* **EXERCISE BRIEF**: Let the line containing "Task: Choose the 原文件夹 output radio button" serve as the first line of the answer and the final line of the entries as its last, with every line between copied exactly.

Collected data entries
☆ ☆ ☆ ☆

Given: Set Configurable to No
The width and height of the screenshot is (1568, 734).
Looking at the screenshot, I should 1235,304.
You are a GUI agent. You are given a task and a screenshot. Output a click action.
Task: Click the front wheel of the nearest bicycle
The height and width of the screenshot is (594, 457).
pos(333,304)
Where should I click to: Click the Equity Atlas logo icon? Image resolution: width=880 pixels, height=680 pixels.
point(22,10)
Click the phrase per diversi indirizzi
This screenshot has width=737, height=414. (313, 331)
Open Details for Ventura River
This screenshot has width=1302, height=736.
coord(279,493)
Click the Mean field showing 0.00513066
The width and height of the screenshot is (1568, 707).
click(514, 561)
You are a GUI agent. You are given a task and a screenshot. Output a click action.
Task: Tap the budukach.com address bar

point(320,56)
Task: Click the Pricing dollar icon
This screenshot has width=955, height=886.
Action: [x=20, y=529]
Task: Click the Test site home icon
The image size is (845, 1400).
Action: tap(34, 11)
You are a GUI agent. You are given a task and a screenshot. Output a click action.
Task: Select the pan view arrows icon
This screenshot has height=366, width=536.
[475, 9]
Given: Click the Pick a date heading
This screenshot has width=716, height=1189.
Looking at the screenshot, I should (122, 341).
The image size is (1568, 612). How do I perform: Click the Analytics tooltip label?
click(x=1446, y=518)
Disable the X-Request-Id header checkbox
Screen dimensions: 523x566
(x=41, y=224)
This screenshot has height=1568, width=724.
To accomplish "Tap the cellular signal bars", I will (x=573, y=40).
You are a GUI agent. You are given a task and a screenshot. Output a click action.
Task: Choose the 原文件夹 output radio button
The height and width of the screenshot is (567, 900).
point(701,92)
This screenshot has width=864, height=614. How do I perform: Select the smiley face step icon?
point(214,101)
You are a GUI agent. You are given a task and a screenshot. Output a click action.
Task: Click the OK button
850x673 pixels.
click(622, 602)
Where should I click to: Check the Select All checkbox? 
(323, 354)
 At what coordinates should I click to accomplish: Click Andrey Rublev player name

☆ ☆ ☆ ☆

* **RESULT**:
Task: Choose the 原文件夹 output radio button
The height and width of the screenshot is (567, 900).
point(701,92)
This screenshot has width=864, height=614. How do I perform: Select the smiley face step icon?
point(214,101)
You are a GUI agent. You are given a task and a screenshot. Output a click action.
Task: Click the OK button
850x673 pixels.
click(622, 602)
Where should I click to: Check the Select All checkbox? 
(323, 354)
 At what coordinates should I click to accomplish: Click Andrey Rublev player name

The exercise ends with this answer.